-
Notifications
You must be signed in to change notification settings - Fork 3
Description
This is a potential bug that I discovered during development. I am putting the recreation setup and behaviour here:
environment
I set up v5.4.0-rc1-a9 using instructions from https://github.com/DUNE-DAQ/daqconf/wiki/Setting-up-a-fddaq%E2%80%90v5.4.0-software-area.

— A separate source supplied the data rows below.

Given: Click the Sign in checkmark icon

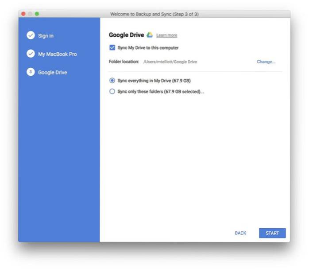Looking at the screenshot, I should point(31,35).
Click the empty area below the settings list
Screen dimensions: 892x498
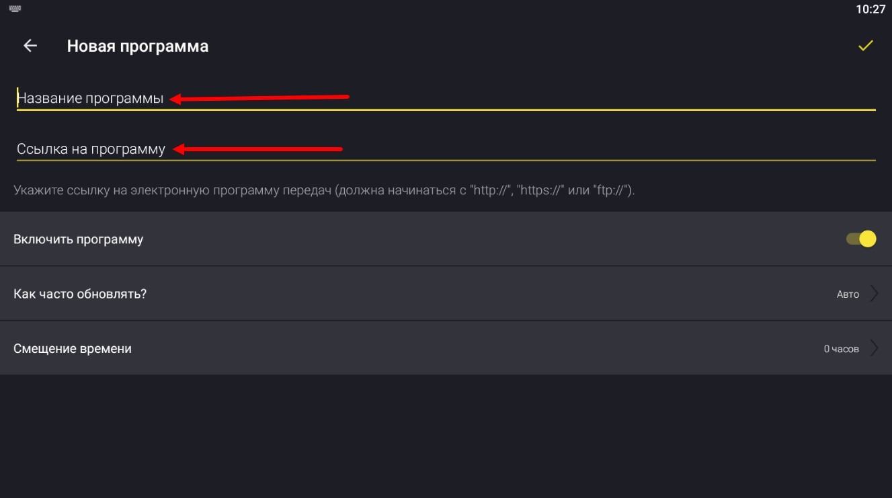(x=446, y=437)
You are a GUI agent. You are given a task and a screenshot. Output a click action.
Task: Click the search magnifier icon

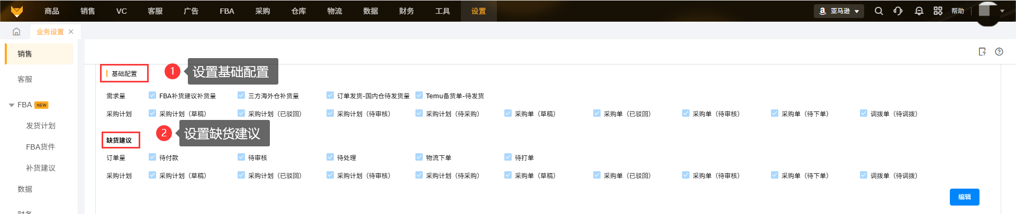click(878, 11)
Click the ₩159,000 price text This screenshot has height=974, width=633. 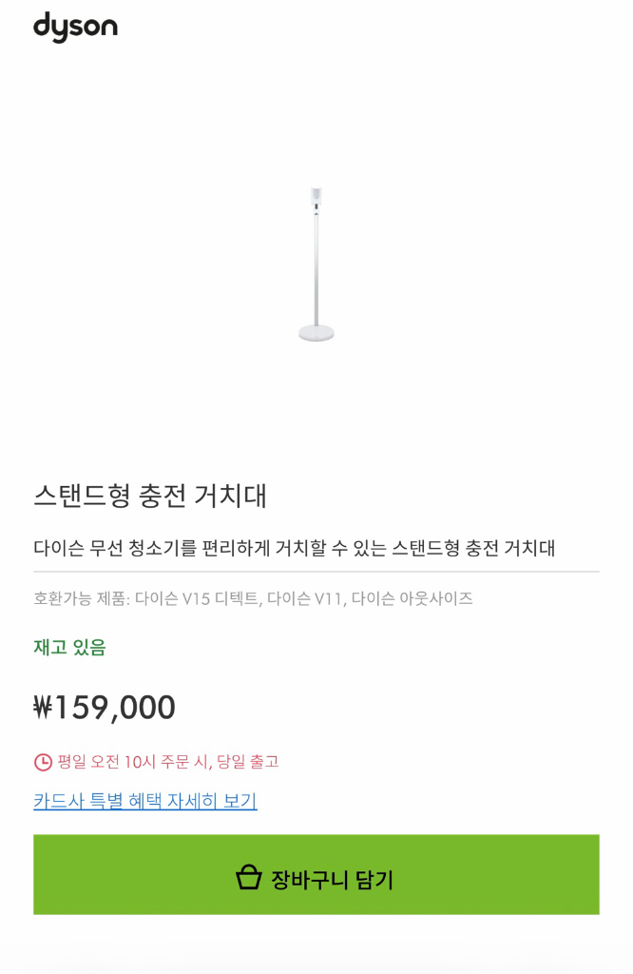(x=105, y=706)

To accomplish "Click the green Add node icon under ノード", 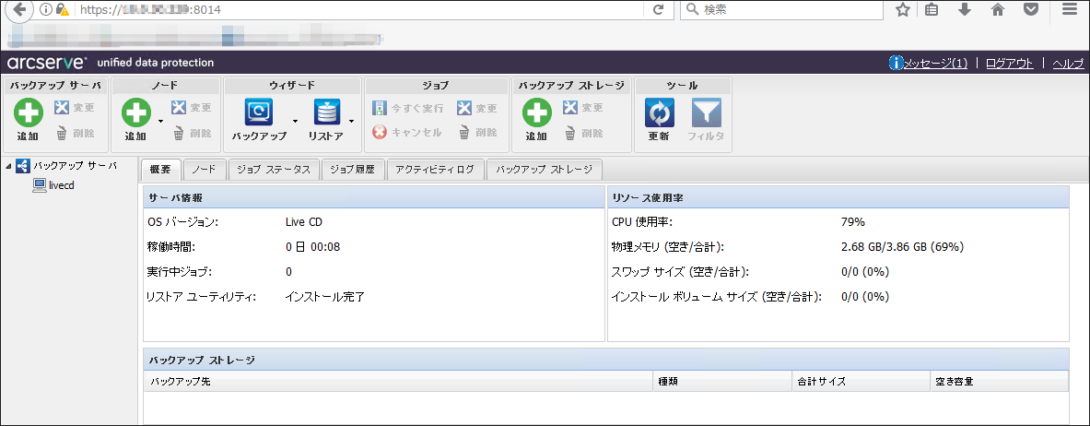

Then cloned develop branch of [fdreadoutlibs](https://github.com/DUNE-DAQ/fdreadoutlibs) into sourcecode, only packages in there are fdreadoutlibs and daqsystemtest.
Following instruction,
drunc-unified-shell ssh-standalone config/daqsystemtest/example-configs.data.xml local-1x1-config ${USER}-local-test boot --no-override-logs wait 5 conf wait 3 start --run-number 101 enable-triggers wait 10 disable-triggers drain-dataflow stop-trigger-sources stop scrap terminate
runs without problem.
Recreation
Make the following modification:
private:
bool m_first_hit = true;
bool m_tpg_metric_collect_enabled{false};
uint32_t m_metric_collect_opmon_period { 128 };
std::unique_ptr<tpglibs::TPGenerator> m_tp_generator;
std::vector<std::pair<std::string, nlohmann::json>> m_tpg_configs;
std::vector<std::pair<std::string, nlohmann::json>> new_variable_test; // This is a new variable to cause the bug
uint32_t m_tp_max_width;
std::set<unsigned int> m_channel_mask_set;
uint16_t m_tpg_threshold_selected;
std::map<uint, std::atomic<int>> m_tp_channel_rate_map;
This breaks the system, from ru01 log, we see
2025-Aug-18 17:54:08,175 LOG [void dunedaq::iomanager::NetworkSenderModel<Datatype>::get_sender(const dunedaq::iomanager::Sender::timeout_t&) [with Datatype = dunedaq::dfmessages::TimeSync; dunedaq::iomanager::Sender::timeout_t = std::chrono::duration<long int, std::ratio<1, 1000> >] at /cvmfs/dunedaq-development.opensciencegrid.org/candidates/coredaq-v5.4.0-rc1-a9/spack-0.22.0/opt/spack/linux-almalinux9-x86_64/gcc-13.2.0/iomanager-v3.0.0-lllkrnhmsuitfq36n3n52y7m5no6rubt/include/iomanager/network/detail/NetworkSenderModel.hxx:88] Setting topic to TimeSync
malloc(): unaligned tcache chunk detected
bash: line 1: 4047540 Aborted (core dumped) daq_application -s xinyue-local-test -k local-1x1-config -n ru-01 -c rest://localhost:0 -d oksconflibs:config/daqsystemtest/example-configs.data.xml
Likewise, if we do
uint32_t m_tp_max_width;
std::set<unsigned int> m_channel_mask_set;
uint16_t m_tpg_threshold_selected;
std::map<uint, std::atomic<int>> m_tp_channel_rate_map;
std::map<uint, std::atomic<int>> m_new_variable_test; // This is a new variable to cause the bug
This cause the same malloc error.
Adding a new:
std::shared_ptr<uint32_t> cause failure to boot (ru01 In error), error is a segfault (This should be a lack of initializer issue)
Other tests I have tried:
uint16_t, uint32_t is okay
std::shared_ptr<uint32_t> new_variable_test { nullptr }; is okay, but if not explicit initialize to nullptr, it breaks the system
Discussion
Since WIBEthFrameProcessor does not use an explicit constructor (relying on default), the act of creating another identical type that is not used in code should not cause different behaviour than what we are already doing. I think next thing I will try is to grab the size of WIBEthFrameProcessor from upstream, and see how the size change from adding these member variables.